Mike: When I was completing my first novel, in 2010-2011, I had to make a decision, and based in part on my wife Susan’s experience and advice, I decided not to try to find an agent to place the book with a New York publisher. It has turned out to be, for me, a very good decision. The likelihood of a research physician in late middle age, whatever the merits of his fiction, finding a major house to bring out his work is vanishingly small. I am thrilled to be working with Paul Ruffin and Texas Review Press in Huntsville. They get my obsession and craziness; in fact they have gotten it since the early nineties when I won a blind-submission, juried poetry competition and they brought out my first full-length book. Which leads to the question of what my expectations are as a writer. I write because I must and to figure out how I feel. I want readers, all writers need readers, but the distraction and pain of pursuing more readers by finding a major national publisher would take me away from writing. That’s too high a price. Besides, today whether an author is published by TRP or FSG he or she has to market, market, market, so I can’t see the upside of New York.

I write because I must and to figure out how I feel. I want readers, all writers need readers, but the distraction and pain of pursuing more readers by finding a major national publisher would take me away from writing.

Inprint: It seems like your writing life is thriving right now. Have you always been interested in creative writing? Have you ever taken any formal creative writing courses?

Mike: In high school I was the poetry editor of the school literary magazine and wrote feature pieces for the school newspaper. Poetry reappeared unbeckoned in my mid-forties. When we moved to Houston, I audited an undergraduate poetry writing workshop at UH taught by Linda Gregg, and Ed Hirsch took me under his wing for a bit and directed me to the Squaw Valley poetry workshops where I worked with Galway Kinnell, Sharon Olds, Bob Hass, and Brenda Hillman. For half a dozen years I taught an Inprint poetry workshop—there is nothing like teaching to learn. And so for better or worse, I feel that I have a sense of craft. Fiction is a different story. In fact I have been dabbling in fiction for some time. In 2001 I was fortunate to win the PEN-Texas Award for Fiction, but with a demanding life in medical research, I had no time to pursue writing. Fast forward a bit. I showed an early draft of NS NR to Dan Stern, a friend and generous teacher, who went through it with me. I subsequently trashed the draft and began anew. Seeing how Dan approached fiction was a game changer. The rest I have learned on my own with the kind help of writer friends and by reading broadly and eclectically—since early December I’ve read or begun books by Karl Ove Knausgaard, Amos Oz, James Baldwin, Jincy Willet, Jean Shinoda Bolen, Adam Nicolson, Homer (Fagles and Pope), and Romain Gary. I’m also in a short story bookclub which has been great: it’s very instructive to listen to intelligent readers talk about what they find in fiction.
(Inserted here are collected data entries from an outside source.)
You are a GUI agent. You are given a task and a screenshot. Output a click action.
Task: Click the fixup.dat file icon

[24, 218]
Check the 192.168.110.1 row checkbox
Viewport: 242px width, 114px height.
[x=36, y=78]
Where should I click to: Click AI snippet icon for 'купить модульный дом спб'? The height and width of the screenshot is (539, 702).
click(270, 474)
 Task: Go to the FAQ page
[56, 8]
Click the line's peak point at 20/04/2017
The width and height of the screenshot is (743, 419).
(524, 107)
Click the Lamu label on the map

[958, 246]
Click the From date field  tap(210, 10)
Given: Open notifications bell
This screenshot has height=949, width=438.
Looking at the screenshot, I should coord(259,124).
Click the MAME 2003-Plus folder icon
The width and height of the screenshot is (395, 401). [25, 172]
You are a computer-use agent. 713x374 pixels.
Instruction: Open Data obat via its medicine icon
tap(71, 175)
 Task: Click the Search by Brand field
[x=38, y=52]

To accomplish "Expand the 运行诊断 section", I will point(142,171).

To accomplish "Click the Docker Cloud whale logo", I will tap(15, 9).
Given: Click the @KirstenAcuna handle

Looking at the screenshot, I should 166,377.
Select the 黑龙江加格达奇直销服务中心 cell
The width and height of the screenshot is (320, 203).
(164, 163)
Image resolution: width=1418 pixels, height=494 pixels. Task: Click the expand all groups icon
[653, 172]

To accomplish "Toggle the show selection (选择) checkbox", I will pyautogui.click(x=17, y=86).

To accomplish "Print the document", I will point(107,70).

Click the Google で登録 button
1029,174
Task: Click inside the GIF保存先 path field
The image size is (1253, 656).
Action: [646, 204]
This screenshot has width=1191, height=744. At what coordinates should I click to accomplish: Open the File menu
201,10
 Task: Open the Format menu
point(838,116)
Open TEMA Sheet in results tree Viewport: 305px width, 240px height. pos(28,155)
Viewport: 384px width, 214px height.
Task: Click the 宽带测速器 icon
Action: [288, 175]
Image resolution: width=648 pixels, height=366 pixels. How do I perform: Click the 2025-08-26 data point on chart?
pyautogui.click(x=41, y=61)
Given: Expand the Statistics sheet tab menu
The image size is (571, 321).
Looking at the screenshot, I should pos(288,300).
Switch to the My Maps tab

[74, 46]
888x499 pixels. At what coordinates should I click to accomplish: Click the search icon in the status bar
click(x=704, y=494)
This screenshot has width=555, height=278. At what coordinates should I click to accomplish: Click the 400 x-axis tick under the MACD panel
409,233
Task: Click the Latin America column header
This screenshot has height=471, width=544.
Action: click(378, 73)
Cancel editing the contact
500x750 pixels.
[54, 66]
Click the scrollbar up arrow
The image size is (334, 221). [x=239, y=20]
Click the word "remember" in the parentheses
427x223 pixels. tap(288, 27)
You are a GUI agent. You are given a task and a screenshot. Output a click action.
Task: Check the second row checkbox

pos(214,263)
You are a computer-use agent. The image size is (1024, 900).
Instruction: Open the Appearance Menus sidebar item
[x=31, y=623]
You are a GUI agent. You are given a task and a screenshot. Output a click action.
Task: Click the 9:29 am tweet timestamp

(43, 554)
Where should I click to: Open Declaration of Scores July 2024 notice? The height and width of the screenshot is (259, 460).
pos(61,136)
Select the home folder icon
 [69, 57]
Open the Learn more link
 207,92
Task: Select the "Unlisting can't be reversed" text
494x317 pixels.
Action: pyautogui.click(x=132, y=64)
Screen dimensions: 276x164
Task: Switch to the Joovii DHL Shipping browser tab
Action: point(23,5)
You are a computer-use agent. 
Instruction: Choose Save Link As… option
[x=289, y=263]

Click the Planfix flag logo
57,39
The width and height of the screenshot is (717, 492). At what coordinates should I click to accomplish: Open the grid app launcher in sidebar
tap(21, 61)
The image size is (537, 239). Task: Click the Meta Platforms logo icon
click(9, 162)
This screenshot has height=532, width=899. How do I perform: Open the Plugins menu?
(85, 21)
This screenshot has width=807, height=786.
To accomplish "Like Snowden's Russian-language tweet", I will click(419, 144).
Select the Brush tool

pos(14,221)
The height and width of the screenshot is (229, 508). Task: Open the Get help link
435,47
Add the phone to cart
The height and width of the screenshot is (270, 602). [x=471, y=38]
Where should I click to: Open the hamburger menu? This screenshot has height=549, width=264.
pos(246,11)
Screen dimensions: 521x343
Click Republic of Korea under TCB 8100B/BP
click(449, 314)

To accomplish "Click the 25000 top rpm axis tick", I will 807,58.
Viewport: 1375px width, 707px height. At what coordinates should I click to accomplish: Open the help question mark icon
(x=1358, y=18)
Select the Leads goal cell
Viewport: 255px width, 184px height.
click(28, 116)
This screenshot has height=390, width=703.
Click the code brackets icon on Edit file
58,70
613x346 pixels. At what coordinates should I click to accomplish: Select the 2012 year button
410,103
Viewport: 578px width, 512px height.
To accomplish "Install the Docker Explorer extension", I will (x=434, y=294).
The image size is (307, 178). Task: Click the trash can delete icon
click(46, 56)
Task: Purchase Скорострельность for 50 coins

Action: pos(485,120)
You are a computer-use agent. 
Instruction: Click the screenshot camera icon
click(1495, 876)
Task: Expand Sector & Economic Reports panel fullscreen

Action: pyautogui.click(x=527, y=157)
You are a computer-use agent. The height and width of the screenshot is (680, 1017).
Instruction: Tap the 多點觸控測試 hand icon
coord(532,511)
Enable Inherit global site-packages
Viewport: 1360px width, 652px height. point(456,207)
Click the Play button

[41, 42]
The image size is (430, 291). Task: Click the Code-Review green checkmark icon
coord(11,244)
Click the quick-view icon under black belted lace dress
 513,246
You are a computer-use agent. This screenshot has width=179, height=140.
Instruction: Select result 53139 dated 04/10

Inprint: What is your next project—can you give us a sneak peak?

Mike: I am working on what is undoubtedly my most ambitious project to date. The Houstiliad: An Iliad for Houston is a book length poem in which I have appropriated Homer’s characters and set them in conflict in contemporary Houston. Achilles is an MIT-trained engineer who has dropped out and cruises the streets on an old BMW motorcycle with a sidecar looking for trouble. Helen is a young River Oaks matron, and Patroclus, Achilles’ closest friend and second in The Iliad, is, in my poem, a white macaw. Hector is the scion of a wealthy Latino family, the Martillos, hence the moniker “Hector the Hammer”.  So it is not a simple retelling of Homer’s story. Although laced with humor, it is a serious look at what drives Houston. The Iliad is about the wrath of Achilles—which Homer announces in the first line. The Houstiliad examines the rage of modern men. Texas Review Press will bring it out in the fall. It is an act of commitment and faith on their part—to publish a book-legnth poem. Even good fiction writers struggle to find an audience.